Francis Bacon heeft verschillende filosofische bijdragen geleverd, vooral op het gebied van kennisverwerving en de methodologie van wetenschappelijk onderzoek. Hij benadrukte het belang van observatie en ervaring in tegenstelling tot puur spekulatieve filosofie. Dit leidde tot de ontwikkeling van de inductieve methode, waarbij algemene conclusies worden getrokken uit specifieke waarnemingen.
Bacon had een grote invloed op de wetenschappelijke methode door zijn pleidooi voor inductie. Hij stelde dat wetenschappers systematisch waarnemingen moesten doen en hypothesen moesten formuleren op basis van verzamelde data. Dit heeft de manier veranderd waarop onderzoek wordt gedaan en heeft bijgedragen aan de opkomst van de moderne wetenschap.
In zijn werken komen thema's zoals de relatie tussen wetenschap en religie, de waarde van empirische kennis en de rol van menselijke kennis in de wereld naar voren. Bacon was ook bezorgd over de gevolgen van kennis voor het welzijn van de mensheid, wat zichtbaar is in zijn pleidooi voor een praktische benadering van wetenschap.
Francis Bacon wordt vaak beschouwd als de grondlegger van het empirisme. Hij stelde dat kennis voortkomt uit ervaring en dat zintuiglijke waarneming de basis vormt voor wetenschappelijke kennis. Dit idee heeft invloed gehad op latere denkers zoals John Locke en David Hume, die zijn concepten verder ontwikkelden.

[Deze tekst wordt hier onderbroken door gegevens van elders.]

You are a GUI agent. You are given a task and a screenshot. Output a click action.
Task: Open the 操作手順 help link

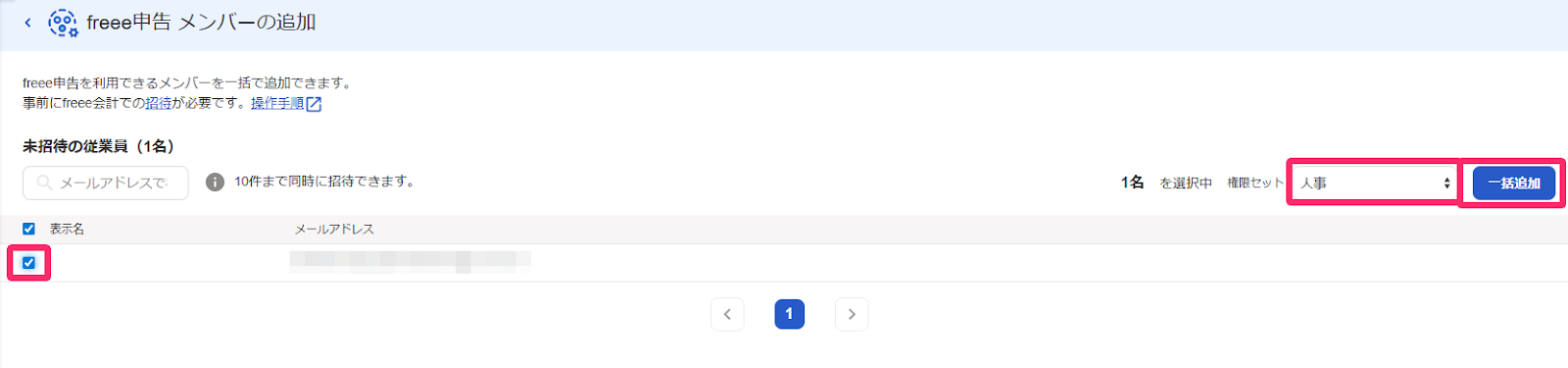tap(277, 103)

Francis Bacon is een belangrijke figuur in de geschiedenis van de filosofie omdat hij een brug heeft geslagen tussen middeleeuwse en moderne denkwijzen. Zijn ideeën hebben niet alleen invloed gehad op de filosofie, maar ook op de ontwikkeling van de natuurwetenschappen en de intellectuele cultuur van de westerse wereld.